In the weeks after the Sept. 11 attacks, the agency began monitoring telephone calls and e-mail messages between the United States and Afghanistan to track possible terror suspects. That program led to the broader eavesdropping operation on other international communications, officials have said.
The agency has also tapped into some of the nation’s main telecommunications arteries to trace and analyze large volumes of phone and e-mail traffic to look for patterns of possible terrorist activity.
If this is true then Bush’s 2002 executive order almost seems like a justification after-the-fact. As unnecessary as it seem to point it out, Hoover’s reign at the FBI shows the danger that an agency with extensive intelligence capabilities can pose to our democracy when the rest of the government is either afraid or unwilling to act as an effective check. Nancy Pelosi and Jay Rockefeller clearly wanted to act as a check, but doing anything more than what they actually did would likely have netted them a prison sentence. Bush’s executive order suggests that he felt more comfortable in the enabler’s role.
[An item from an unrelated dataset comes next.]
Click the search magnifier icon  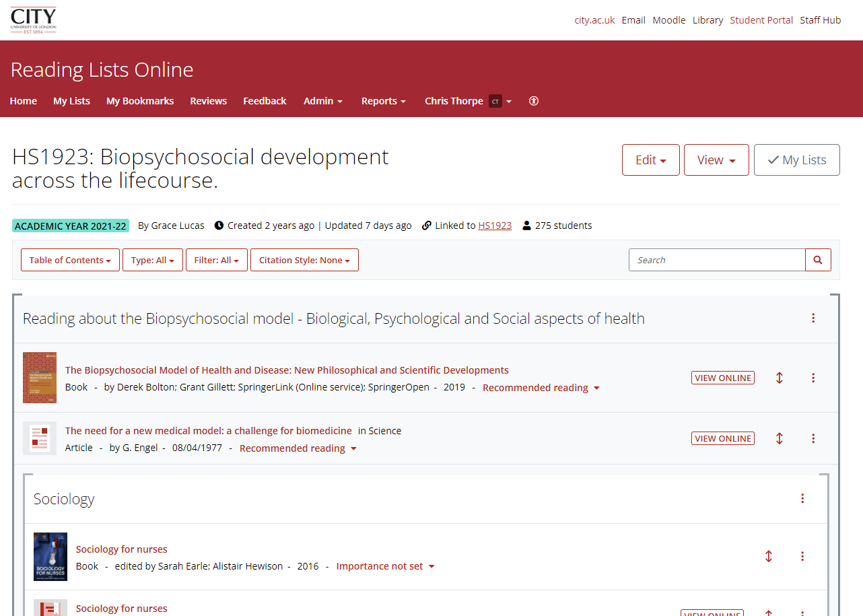(x=817, y=259)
Fiction teachers will always tell you to show rather than tell. Read this bit from a recent piece in Slate and tell me that you’re comfortable with these guys tapping whomever they please.
The source, who asked not to be identified so as not to out his former company, reports that the NSA approached U.S. carriers and asked for their cooperation in a “data-mining” operation, which might eventually cull “millions” of individual calls and e-mails.
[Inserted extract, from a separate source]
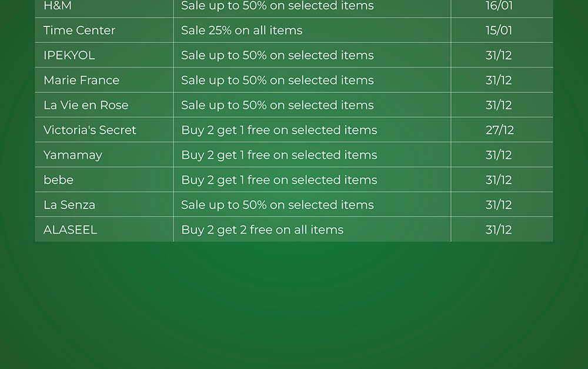The height and width of the screenshot is (369, 588).
Task: Click the H&M store name
Action: (58, 6)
Like the pressure applied to ITT a half-century ago, our source says the government was insistent, arguing that his competitors had already shown their patriotism by signing on. The NSA would not comment on the issue, saying that, “We do not discuss details of actual or alleged operational issues.”
Here you have one of many ways that dishonest people took advantage of the 9/11 dead to turn the word ‘patriotism’ into a blunt weapon with which to beat their enemies. What did it mean, in those months following the September attacks, to lack patriotism? In the words of the great leader, he of 90% approval ratings, you either stood with him, patriotically, or you stood with the terrorists. By using an ultracharged but conveniently ill-defined word like ‘patriotism’ the NSA implied that telecom providers either assist them in breaking the law or they stood with insatiable, bloodthirsty America-hating savages. George Orwell would be proud.